Proceedings ArticleDOI
01 Nov 2019
TL;DR: A low overhead method is proposed to predict the worst execution time degradation caused by the replacement policy adaptation and ensure the quality of service (QoS) for this program can be quaranteed no matter how the cache replacement policies alternate.
Abstract: As the shared last level cache (LLC) in multicore processors has been shown to be a critical resource for system performance, much work has been proposed for improving the quality of service (QoS) and throughput on LLC. Cache Allocation Technology (CAT) and Adaptive Cache Replacement Policies (ACRP) are two of the techniques that are featured in recent Intel processors. CAT implements way partitioning and provides the ability to control the cache space allocation among cores.
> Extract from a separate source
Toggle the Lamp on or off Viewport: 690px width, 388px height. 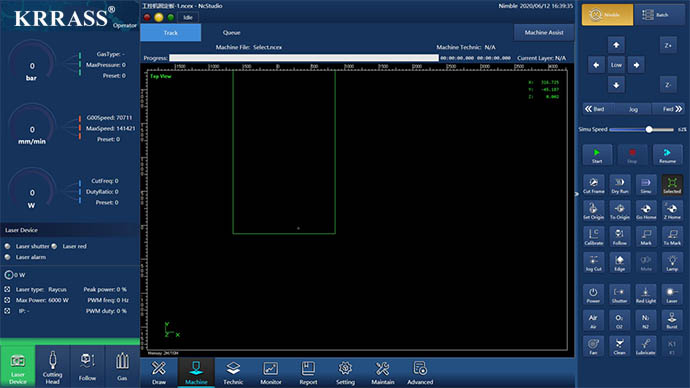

ACRP works with multiple replacement policies and enables the cache to adapt to the cache replacement policy with less cache misses. In this paper, we first show an interesting finding that ACRP technique can violate the performance isolation provided by CAT. We find the cause for this problem is that the ACRP chooses the cache replacement policy upon the global information even although the cache space partitioning is being enabled by CAT. As the result, the cache/performance isolation can be impaired by the interference on cache replacement policy. To deal with this problem, we propose a low overhead method to predict the worst execution time degradation caused by the replacement policy adaptation. Thus, in the partitioned cache space, if the worst execution time estimated by our method is not beyond the response time required for this program, the QoS for this program can be quaranteed no matter how the cache replacement policies alternate.